In some embodiments, this process may also include generating a user interface to receive the acceptance result, by generating user interface elements (326) . The user interface elements 128 may form a part of a user interface for generating AR-enhanced video content. For example, the user interface elements 128 may permit a user of the computer system (e.g., computer system 110 of FIG. 1) to indicate acceptance or rejection of an association of a 3D model with a real object in the video. In some embodiments, when the computer system receives a rejection command (328) , the computer system repeats at least part of the method until it receives an acceptance command. For example, the computer system may repeat the entire process, beginning with obtaining a new 3D model of the object. Alternatively, the computer system may repeat only the association of the pose of the object with the video at the timestamp. That is to say that the 3D model may be acceptable, but the mapping of the 3D model to the real world object may be the reason that the computer system received the rejection command.
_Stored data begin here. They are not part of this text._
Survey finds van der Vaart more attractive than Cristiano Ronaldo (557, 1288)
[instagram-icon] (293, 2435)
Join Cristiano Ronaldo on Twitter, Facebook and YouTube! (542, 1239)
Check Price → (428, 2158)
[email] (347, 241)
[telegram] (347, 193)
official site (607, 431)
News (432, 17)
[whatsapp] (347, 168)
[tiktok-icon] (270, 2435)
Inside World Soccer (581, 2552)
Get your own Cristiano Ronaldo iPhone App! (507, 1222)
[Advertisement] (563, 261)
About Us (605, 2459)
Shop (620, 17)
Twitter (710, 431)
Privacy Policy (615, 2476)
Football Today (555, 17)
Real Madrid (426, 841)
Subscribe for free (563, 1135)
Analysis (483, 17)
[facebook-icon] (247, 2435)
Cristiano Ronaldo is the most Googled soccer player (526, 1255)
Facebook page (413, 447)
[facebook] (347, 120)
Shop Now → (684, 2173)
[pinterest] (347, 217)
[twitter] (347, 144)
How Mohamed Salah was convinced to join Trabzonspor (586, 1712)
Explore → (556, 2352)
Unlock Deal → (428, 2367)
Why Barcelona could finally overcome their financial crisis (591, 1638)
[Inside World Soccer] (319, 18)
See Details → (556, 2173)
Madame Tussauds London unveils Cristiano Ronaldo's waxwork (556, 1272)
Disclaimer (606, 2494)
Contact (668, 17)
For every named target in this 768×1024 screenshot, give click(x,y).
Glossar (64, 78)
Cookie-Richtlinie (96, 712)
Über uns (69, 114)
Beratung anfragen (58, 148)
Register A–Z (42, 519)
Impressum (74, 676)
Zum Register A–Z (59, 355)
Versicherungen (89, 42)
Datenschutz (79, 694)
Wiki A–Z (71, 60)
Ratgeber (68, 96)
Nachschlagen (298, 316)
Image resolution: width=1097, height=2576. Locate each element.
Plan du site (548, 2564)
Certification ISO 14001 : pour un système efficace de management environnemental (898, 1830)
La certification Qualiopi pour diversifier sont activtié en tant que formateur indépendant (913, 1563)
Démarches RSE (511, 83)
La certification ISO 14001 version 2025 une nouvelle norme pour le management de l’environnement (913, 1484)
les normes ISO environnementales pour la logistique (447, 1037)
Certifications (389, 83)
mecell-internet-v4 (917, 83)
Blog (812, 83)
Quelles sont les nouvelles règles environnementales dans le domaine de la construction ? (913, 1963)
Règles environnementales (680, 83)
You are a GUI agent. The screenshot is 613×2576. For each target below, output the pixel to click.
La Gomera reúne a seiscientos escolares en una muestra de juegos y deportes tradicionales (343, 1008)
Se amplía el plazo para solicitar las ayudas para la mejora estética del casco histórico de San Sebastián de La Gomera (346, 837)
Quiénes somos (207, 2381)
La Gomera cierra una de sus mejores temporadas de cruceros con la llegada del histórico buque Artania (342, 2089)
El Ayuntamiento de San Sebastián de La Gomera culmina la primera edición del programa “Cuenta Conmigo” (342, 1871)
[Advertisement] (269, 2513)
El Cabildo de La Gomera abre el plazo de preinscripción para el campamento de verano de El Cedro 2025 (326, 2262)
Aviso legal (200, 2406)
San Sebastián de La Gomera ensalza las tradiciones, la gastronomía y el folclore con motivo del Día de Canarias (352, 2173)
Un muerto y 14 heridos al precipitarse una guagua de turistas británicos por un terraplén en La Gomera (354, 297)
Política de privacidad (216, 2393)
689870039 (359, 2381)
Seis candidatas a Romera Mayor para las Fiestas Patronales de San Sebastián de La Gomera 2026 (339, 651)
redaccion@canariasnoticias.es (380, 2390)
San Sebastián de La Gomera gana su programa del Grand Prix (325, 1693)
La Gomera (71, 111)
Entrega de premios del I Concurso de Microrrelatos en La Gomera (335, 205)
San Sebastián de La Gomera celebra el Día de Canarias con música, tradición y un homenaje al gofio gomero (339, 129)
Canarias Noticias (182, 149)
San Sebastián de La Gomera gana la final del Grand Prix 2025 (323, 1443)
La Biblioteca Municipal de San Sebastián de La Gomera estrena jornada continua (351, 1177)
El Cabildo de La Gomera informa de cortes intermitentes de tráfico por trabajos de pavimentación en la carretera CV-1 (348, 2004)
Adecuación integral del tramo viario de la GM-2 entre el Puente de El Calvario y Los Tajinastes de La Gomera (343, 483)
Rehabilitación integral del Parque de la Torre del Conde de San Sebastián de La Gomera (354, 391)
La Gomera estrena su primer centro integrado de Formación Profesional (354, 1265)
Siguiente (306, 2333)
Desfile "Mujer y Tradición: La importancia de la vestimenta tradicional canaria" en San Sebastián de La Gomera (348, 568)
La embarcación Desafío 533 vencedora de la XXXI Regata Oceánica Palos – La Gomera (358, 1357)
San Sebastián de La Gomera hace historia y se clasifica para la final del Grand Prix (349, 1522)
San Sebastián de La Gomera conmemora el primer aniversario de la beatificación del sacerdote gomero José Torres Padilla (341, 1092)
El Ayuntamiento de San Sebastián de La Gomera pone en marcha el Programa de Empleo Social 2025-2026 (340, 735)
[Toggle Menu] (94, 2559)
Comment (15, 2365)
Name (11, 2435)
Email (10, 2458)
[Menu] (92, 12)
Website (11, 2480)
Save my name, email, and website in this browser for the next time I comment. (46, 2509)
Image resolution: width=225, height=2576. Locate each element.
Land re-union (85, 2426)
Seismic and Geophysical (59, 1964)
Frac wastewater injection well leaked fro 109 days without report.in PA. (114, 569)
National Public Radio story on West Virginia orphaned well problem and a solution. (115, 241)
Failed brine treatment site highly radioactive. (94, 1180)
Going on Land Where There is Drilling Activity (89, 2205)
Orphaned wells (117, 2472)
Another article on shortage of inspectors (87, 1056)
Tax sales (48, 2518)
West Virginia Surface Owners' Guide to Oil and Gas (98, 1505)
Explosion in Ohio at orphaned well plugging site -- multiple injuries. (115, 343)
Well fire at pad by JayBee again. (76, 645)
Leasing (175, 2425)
In some embodiments, the computer system may determine improper mapping automatically (e.g., without user interaction) as part of the step of associating pose of the real world object, for example, by generating a measure of error between one or more features detected from the real world object and the corresponding edges and/or coordinates of the 3D model. In some cases, when the error is outside an allowable range, the computer system may automatically repeat the process described above (e.g., via implementation of an auto-fitting algorithm as part of determining the pose of the object) . In some embodiments, the computer system receives an accept command and/or does not receive a rejection command, in which case the computer system may encode and store the enhanced video content 330 in a data store, as described in more detail in reference to FIG. 4.

FIG. 4 is another simplified flowchart illustrating a method 400 of providing 3D models of real objects in as AR content to a video, according to an embodiment of the present disclosure. In some embodiments, a camera obtains video content 410 using a recording application or other software on a computer system (e.g., computer system 110 of FIG. 1) . In some embodiments, the computer system may form a part of a mobile device, including, but not limited to, a smart phone, a tablet, an AR headset device, a dedicated device for creating AR content, and the like.

In some embodiments, the computer system identifies at least one object 420 in the video content 410 for creation of a 3D model based thereupon to be incorporated as AR content to the video. Until an object 420 is identified and/or while an object is not identified, the computer system may continue to obtain video content 410. In some embodiments, when an object 420 has been identified, the computer system may suspend obtaining video 422, such that the image sensor used to obtain video content 410 may be used to obtain a 3D model 424 of the object 420. In some embodiments, obtaining a 3D model includes processing data from both an image sensor (e.g., RGB optical sensor 114 of FIG. 1) and a depth sensor (e.g., sensor 112 of FIG. 1) , as described in more detail in reference to FIG. 5, below.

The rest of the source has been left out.